[pianotech] What's causing this vibration?

Douglas Gregg classicpianodoc at gmail.com
Sat Mar 10 20:46:18 MST 2012


John,
I had a small Setengren  baby grand with a very similar problem.I had
sold this piano and  guaranteed it, so I had to find it. But this one
was intermittent and seemed to be worse when there was high humidity.
The owner mostly played after midnight when it was really quiet and he
was very sensitive to this noise. I was convinced it must be related
to the soundboard. It never seemed to be very bad when I was there so
I took the piano back to the shop and put a humidifier near it. It was
subtle and I could not find it. I even turned it upside down and tried
to wick glue under any possible loose ribs or the rim. I was all over
this thing. I thought it had to be gone. I returned the piano to the
house and it was OK for a week and then came back. This time, I was
there when it was making noise and it was loud enough to track down.
It turned out to be three screws in the back action that had loose
washers hanging on them. I still don't know what the screws were for
but the washers had done it. I removed the washers and it is fine now.
The humidity must have just been a red herring.
I spent about 12 hours on that one.

Doug Gregg

Message: 1
Date: Fri, 9 Mar 2012 18:59:30 -0500
From: Rebecca and John Silva <misc at rjsilva.com>
To: "pianotech at ptg.org" <pianotech at ptg.org>
Subject: [pianotech] What's causing this vibration?
Message-ID: <6DA1BC72-C295-45AB-BC4D-AB9680FF88A2 at rjsilva.com>
Content-Type: text/plain;       charset=utf-8

Hi,

When playing a particular note on a piano I saw today (Baldwin L) a
harsh vibration would sound.
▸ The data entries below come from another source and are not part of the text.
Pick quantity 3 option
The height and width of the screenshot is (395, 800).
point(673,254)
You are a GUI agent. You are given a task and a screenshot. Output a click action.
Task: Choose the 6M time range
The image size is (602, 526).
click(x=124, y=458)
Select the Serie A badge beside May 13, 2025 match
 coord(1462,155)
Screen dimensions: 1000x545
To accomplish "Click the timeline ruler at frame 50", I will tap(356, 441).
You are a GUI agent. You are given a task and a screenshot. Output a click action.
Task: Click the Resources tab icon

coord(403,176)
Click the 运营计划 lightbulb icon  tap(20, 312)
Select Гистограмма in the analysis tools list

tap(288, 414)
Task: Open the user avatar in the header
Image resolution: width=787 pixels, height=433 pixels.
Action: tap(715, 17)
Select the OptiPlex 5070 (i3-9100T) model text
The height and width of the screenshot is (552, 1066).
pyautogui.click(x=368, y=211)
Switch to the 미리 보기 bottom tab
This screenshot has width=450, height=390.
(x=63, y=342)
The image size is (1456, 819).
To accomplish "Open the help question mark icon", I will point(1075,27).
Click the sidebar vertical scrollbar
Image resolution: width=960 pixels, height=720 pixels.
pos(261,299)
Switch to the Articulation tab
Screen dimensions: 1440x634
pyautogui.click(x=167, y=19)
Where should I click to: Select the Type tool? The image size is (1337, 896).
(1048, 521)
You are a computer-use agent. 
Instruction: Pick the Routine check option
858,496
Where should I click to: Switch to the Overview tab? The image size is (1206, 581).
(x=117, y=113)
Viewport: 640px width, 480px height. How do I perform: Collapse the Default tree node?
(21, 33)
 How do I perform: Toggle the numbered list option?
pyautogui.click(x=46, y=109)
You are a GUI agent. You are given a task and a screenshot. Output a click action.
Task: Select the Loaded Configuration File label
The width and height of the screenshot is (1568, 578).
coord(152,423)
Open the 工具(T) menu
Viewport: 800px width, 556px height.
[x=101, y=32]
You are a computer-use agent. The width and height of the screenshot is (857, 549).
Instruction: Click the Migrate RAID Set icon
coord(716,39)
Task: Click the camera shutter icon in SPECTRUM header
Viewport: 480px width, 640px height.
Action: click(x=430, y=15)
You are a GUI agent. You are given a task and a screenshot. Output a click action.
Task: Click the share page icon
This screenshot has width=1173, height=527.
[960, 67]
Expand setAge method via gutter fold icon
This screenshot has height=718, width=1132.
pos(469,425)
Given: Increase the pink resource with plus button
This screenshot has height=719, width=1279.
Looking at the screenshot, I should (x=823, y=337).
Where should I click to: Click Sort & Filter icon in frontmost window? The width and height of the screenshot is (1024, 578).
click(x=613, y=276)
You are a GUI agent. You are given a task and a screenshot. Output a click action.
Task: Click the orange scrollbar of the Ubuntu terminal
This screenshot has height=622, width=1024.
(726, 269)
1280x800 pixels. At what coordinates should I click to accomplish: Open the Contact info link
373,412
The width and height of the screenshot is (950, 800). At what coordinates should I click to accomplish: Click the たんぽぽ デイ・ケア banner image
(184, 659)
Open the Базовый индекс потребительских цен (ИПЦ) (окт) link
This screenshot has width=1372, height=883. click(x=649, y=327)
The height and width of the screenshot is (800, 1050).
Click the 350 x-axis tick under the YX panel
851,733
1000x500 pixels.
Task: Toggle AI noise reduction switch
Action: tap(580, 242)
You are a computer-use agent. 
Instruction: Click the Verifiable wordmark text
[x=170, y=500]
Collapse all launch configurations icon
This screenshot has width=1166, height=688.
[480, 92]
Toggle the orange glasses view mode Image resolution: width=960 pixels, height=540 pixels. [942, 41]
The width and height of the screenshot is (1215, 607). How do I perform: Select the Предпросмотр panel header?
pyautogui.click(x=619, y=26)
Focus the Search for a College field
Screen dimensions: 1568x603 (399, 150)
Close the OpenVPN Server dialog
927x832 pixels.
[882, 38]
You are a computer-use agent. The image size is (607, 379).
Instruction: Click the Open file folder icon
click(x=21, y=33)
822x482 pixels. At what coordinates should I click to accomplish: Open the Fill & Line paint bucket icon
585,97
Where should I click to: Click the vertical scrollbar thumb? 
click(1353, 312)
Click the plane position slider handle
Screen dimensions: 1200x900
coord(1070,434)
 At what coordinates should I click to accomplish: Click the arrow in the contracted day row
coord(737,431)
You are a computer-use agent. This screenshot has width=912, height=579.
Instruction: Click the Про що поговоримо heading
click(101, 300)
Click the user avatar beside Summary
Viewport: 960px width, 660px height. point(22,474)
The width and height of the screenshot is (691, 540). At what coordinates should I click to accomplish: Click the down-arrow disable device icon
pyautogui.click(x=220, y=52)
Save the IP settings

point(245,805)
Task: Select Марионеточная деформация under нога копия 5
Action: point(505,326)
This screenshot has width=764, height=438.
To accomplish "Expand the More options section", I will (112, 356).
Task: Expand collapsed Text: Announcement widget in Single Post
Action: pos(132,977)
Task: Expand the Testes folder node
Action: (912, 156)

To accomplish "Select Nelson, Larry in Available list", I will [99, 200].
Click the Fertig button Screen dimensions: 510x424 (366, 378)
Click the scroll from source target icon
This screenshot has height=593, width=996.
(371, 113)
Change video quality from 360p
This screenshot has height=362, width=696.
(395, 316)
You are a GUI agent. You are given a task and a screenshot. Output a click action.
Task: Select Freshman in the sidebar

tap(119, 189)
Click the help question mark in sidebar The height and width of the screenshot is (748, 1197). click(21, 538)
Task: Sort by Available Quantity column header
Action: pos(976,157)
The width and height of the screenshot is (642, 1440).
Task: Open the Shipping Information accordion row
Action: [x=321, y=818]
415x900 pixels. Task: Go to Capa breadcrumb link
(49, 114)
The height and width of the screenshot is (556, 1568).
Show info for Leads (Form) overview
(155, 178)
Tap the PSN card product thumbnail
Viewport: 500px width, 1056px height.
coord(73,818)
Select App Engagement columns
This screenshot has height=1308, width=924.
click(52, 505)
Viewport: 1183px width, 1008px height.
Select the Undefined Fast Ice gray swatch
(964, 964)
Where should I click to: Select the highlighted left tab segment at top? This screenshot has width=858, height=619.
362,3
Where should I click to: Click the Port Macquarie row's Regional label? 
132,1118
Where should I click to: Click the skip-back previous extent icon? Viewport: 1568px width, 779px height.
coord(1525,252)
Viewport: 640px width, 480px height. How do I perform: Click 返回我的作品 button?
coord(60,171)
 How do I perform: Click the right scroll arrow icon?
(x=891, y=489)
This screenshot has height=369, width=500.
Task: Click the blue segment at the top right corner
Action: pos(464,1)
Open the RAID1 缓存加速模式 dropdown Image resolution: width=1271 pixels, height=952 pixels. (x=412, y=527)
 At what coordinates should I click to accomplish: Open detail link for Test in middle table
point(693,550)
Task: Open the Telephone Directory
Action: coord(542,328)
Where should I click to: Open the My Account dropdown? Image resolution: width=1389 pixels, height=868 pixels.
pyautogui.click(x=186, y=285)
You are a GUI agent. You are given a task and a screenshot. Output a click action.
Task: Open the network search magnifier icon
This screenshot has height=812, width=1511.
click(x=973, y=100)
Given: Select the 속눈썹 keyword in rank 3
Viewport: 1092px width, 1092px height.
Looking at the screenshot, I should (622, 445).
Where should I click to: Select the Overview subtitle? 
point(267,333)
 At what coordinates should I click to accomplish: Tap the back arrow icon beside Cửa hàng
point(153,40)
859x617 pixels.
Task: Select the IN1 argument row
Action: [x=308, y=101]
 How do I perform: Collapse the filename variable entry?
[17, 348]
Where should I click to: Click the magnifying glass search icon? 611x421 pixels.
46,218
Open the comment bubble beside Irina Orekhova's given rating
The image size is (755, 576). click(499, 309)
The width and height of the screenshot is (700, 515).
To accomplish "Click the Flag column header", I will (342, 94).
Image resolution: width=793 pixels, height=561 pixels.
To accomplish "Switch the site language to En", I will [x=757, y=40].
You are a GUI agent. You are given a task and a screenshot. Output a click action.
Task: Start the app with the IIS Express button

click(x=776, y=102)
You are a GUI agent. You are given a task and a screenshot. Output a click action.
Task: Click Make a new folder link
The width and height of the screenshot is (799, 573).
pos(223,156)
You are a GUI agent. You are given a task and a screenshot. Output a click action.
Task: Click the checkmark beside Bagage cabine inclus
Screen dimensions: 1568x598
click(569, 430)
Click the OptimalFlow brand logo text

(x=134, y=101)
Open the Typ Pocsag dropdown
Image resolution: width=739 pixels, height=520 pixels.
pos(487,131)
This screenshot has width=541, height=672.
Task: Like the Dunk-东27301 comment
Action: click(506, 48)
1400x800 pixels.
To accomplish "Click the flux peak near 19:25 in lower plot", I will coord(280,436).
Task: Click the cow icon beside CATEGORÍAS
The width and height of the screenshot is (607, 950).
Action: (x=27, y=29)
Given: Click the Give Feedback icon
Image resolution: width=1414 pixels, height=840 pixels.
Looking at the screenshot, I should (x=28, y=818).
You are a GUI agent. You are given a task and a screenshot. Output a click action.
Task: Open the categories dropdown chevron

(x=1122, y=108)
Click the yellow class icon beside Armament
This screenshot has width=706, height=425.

The vibration would only happen for a
moment (1/4 second?) even while the note continued to sound, it was
about 1/2 the volume of the note and only happened when playing hard.
I worked with the owner for about an hour trying to figure it out and
we were only able to determine it is based on pitch?if I detuned the
note it would go away, and if I detuned the adjacent note to the
offending pitch that new note would cause the vibration.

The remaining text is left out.